Los griegos aprendieron de los fenicios las artes de la escritura
alfabética, mucho menos compleja que los ideogramas y jeroglíficos de
las escrituras linear A y linear B de las culturas minoica y micénica;
además del alfabeto importaron de aquellas tierras un material nuevo
para escribir: el papiro, que se obtenía de la manufactura de los tallos
de la planta homónima, pápyros, que crecía en las riberas del
Nilo, del Jordán y de otros ríos del Mediterráneo meridional. Pero los
griegos tenían otra palabra para denominar al papiro: býblos,
del nombre griego de la ciudad fenicia desde la que se importaba la
mayor parte del papiro: Biblos. Papiro acabó siendo el étimo de “papel”

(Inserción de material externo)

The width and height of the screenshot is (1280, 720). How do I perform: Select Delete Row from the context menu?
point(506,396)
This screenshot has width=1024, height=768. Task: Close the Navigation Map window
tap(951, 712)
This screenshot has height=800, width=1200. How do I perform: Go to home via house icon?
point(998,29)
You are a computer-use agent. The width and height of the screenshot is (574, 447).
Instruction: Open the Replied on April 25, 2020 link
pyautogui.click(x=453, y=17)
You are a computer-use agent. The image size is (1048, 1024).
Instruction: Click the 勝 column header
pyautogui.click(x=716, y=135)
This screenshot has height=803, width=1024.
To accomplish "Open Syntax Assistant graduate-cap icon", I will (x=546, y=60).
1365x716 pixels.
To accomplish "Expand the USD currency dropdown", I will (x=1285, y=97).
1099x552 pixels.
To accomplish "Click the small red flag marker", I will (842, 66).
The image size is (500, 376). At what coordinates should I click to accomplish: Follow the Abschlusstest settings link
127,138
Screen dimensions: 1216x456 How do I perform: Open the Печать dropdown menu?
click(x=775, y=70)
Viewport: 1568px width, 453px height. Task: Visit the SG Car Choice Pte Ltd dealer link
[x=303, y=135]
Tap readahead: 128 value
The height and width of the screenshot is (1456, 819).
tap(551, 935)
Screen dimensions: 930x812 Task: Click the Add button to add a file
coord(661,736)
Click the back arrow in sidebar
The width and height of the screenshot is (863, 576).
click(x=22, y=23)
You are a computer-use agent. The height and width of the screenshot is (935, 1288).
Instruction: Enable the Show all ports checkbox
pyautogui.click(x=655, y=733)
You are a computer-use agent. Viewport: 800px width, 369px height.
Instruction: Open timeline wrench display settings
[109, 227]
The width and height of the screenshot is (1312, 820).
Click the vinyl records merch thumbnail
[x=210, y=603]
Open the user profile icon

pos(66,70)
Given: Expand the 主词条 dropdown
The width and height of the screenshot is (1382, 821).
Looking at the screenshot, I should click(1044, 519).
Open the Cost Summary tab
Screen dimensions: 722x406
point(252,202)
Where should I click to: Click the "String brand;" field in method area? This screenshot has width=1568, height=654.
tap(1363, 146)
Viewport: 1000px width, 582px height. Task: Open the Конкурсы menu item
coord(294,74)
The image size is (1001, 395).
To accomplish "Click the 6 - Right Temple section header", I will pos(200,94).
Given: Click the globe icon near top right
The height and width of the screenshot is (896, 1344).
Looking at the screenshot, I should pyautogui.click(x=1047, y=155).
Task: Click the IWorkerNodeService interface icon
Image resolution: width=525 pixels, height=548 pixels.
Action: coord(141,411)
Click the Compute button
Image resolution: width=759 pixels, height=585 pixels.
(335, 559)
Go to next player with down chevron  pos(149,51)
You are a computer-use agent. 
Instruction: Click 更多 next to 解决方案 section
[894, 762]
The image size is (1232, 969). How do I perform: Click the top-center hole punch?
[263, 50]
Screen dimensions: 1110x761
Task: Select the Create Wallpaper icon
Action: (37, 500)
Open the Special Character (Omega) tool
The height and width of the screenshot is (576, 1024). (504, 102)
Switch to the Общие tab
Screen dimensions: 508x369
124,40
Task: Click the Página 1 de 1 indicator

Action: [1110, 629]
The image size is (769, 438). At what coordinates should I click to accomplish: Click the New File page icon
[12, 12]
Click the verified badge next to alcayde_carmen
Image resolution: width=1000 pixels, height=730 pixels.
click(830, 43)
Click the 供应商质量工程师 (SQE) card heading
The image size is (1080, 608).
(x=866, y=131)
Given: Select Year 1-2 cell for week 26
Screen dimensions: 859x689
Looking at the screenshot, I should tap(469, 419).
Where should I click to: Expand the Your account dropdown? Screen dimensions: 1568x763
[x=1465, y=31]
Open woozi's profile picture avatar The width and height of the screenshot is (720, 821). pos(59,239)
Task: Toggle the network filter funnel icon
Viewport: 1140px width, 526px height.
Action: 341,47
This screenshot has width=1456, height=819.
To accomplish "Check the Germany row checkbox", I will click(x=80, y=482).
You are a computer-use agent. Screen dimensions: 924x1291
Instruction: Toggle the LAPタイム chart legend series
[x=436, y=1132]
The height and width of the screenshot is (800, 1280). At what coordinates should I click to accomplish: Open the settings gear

y byblos del libro por excelencia: Ta Biblía, “La Biblia” o también “Las Escrituras”. ¿Y cuál era ―y es― el verbo griego para designar la acción de escribir? Graphein,
que significa “arañar” sobre tablillas de arcilla y más tarde escribir
con tinta en un papiro, siempre con un estilo, es decir, con estilo.
Los escritores latinos escribieron las joyas de su literatura en
papiro, que como tantas cosas importaron de Grecia, pero sus obras
recibieron el nombre de libros, porque en los albores de Roma se comenzó escribiendo en cortezas de árbol: liber. Por esa razón al acto de la escritura lo nombraron con el verbo scrivere, que significa precisamente, al igual que graphein, “arrascar” con un estilo, del latín stylus,
palo o instrumento de escritura. El papiro siguió siendo utilizado a lo
largo de la alta Edad Media. La cancillería papal, institución
conservadora por excelencia, utilizó el papiro hasta prácticamente
finales del siglo XI, momento en que fue reemplazado por un nuevo
soporte que ya se utilizaba desde la antigüedad, el pergamino, cuya
materia prima eran las pieles tratadas de los animales. El pergamino
tomó el nombre de la ciudad de la que procedía el material de mayor
calidad, la ciudad microasiática de Pérgamo.
Folio y hoja tienen su origen en el latín folio, “hoja de un árbol”, noción que se entronca con el origen vegetal de liber. A partir de esa palabra se formó libellus,
“libro pequeño”, “pampleto”, origen de nuestro libelo. Los pueblos
germánicos utilizaban también las cortezas de algunos árboles para
escribir, concretamente de las hayas. Por ello no es de extrañar que del
nombre de ese árbol en las lenguas germánicas, *bokiz (origen del alemán Buche y el inglés Beech) provengan Buch en alemán y book en inglés, y que el verbo to write proceda de una raíz protogermánica *writan que significa “arañar”. En sánscrito la raíz likh, “arañar” también está en el origen de la noción de escribir, como en la mayor parte de las lenguas indoeuropeas.
En la marina inglesa las observaciones diarias dignas de anotación se consignaban en un cuaderno de bitácora, log-book, porque el método para medir la velocidad de un barco consistía en un pedazo de madera ―log―
suspendido de un cabo. Y ese término náutico es el origen de la corteza
en la que se araña este artículo: un blog, contracción de weblog, que a vez es apócope de (World Wide) Web + log. Corteza de haya, pizarra, tablilla de arcilla o de cera, papiro, pergamino o un portátil. La escritura o la vida.